For example, the same material as in the aforementioned starting
material paste can be used. The starting material paste is
desirable to be a material prepared by adding a lubricant, a
solvent, a dispersant, and a binder to the ceramic particles. The
reason is that the settling of the silicon carbide particles in the
sealing material paste in the plugging treatment can be
prevented.
[0098] Next, the dried body of the silicon carbide shaped body
filled with the sealing material paste is degreased and fired under
given conditions to form a silicon carbide one-piece type honeycomb
filter comprised of a porous sintered body as a whole.

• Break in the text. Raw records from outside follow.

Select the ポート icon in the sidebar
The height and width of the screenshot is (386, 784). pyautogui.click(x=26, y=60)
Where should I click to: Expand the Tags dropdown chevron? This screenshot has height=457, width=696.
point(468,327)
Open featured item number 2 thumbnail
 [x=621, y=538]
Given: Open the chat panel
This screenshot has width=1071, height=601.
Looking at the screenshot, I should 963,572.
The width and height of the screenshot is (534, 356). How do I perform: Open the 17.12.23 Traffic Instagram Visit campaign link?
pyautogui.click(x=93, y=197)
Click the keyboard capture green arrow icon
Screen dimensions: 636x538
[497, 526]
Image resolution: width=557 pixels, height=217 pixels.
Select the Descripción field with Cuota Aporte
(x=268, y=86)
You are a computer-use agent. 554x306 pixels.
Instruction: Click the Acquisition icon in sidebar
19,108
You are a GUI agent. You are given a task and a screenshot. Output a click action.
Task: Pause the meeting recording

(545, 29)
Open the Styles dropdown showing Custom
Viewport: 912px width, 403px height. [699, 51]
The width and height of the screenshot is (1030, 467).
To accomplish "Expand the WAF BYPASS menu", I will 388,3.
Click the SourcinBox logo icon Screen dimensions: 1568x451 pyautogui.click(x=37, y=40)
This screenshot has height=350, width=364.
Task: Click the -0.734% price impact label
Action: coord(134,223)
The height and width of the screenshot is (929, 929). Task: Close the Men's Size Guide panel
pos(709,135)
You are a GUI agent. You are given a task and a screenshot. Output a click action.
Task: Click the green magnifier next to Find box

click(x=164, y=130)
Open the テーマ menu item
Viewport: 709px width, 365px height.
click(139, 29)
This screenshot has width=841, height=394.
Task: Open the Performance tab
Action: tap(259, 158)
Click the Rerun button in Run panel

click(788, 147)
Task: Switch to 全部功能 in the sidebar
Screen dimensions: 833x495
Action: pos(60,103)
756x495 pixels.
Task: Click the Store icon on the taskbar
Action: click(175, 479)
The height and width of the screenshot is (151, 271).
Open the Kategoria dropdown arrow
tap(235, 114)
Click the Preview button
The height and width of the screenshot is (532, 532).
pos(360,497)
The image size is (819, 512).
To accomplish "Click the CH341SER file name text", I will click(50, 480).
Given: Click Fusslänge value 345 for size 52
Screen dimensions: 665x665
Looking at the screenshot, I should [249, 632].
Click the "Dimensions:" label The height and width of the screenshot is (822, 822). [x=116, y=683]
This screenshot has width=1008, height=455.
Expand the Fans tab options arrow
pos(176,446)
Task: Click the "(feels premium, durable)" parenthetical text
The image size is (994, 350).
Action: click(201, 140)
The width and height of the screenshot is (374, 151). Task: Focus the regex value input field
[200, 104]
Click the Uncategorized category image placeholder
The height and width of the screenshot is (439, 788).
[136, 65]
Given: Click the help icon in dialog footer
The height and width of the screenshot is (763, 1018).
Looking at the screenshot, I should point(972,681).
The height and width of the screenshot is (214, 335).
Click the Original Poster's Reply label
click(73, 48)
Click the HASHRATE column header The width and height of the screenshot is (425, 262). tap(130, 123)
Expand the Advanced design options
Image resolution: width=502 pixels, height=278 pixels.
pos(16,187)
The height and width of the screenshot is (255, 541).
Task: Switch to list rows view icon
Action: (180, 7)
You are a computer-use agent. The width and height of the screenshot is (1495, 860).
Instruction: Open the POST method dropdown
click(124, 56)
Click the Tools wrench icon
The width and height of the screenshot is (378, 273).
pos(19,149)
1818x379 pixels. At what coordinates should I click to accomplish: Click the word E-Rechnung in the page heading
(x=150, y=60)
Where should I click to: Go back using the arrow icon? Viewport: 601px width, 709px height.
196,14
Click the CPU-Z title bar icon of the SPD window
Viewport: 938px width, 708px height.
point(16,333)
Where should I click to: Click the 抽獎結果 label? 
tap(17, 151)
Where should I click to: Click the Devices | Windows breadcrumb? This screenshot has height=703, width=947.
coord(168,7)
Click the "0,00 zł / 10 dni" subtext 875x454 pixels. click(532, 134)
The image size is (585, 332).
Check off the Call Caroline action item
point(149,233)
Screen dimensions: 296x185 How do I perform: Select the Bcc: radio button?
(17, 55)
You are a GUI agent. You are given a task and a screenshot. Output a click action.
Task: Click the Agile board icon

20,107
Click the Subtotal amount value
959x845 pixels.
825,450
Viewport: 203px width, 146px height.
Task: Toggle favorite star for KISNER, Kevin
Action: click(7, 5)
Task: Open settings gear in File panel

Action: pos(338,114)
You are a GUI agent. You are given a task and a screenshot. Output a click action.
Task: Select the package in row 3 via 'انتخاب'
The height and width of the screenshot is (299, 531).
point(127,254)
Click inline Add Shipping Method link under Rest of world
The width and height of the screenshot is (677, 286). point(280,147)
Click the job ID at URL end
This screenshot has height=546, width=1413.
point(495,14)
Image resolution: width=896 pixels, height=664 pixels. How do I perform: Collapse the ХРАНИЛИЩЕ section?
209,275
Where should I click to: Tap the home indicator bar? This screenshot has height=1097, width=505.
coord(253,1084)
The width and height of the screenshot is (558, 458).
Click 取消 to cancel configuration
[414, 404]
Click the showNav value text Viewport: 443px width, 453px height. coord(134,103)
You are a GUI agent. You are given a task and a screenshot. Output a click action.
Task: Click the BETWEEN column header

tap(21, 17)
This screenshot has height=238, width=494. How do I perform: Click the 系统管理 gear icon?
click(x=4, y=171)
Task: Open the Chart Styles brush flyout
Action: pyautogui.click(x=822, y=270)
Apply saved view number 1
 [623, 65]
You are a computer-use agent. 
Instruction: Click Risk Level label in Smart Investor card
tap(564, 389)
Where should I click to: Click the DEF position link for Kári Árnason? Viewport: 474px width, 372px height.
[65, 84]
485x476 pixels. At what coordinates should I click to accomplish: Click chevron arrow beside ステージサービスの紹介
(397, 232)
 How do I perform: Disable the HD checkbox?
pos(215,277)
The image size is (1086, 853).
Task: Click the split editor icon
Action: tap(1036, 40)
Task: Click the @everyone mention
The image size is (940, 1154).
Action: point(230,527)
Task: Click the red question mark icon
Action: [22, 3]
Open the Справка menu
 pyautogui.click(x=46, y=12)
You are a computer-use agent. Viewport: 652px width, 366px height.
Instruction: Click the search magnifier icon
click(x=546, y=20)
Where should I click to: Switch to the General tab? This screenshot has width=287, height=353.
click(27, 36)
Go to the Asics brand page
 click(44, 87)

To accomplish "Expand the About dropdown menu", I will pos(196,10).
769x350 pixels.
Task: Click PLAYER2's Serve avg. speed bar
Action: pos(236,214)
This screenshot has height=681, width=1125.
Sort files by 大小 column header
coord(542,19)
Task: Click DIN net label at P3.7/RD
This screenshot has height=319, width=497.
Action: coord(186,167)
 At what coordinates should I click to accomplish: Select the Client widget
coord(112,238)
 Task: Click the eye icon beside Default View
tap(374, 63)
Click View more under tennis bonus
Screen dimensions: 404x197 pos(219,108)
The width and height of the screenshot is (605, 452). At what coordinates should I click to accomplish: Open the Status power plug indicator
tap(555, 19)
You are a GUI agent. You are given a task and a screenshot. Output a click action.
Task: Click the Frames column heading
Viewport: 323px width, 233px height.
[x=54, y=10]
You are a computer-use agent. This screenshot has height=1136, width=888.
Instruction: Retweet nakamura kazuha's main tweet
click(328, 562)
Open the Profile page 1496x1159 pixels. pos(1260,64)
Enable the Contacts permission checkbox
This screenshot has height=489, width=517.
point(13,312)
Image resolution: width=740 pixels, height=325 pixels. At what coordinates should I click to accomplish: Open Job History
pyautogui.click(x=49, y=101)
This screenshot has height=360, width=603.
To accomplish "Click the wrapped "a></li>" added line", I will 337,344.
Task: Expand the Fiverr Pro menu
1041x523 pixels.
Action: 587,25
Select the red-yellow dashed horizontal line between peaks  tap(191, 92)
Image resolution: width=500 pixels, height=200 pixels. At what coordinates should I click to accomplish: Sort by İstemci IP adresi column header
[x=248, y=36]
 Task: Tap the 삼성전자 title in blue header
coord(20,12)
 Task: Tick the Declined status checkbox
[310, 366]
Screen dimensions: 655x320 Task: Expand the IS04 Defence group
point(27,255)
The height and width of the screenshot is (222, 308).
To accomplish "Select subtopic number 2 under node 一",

[0099] As the conditions for decreasing the dried body may be used
conditions conventionally applied in the production of filters
comprising porous ceramics.
[0100] The conditions for firing the dried body are decided
depending on the average particle size, particle size distribution,
and blending quantity of the silicon carbide coarse particles, the
silicon carbide fine particles, the material obstructing firing,
the sintering aid advancing firing and the like, whereby the
honeycomb structural body after the firing can have a structure
that the silicon carbide coarse particles bond with each other
through the bonding layer of polycrystal body formed by the silicon
carbide fine particles and/or an aggregate body of the silicon
carbide particles. Concretely, conditions of 1800-2200.degree. C.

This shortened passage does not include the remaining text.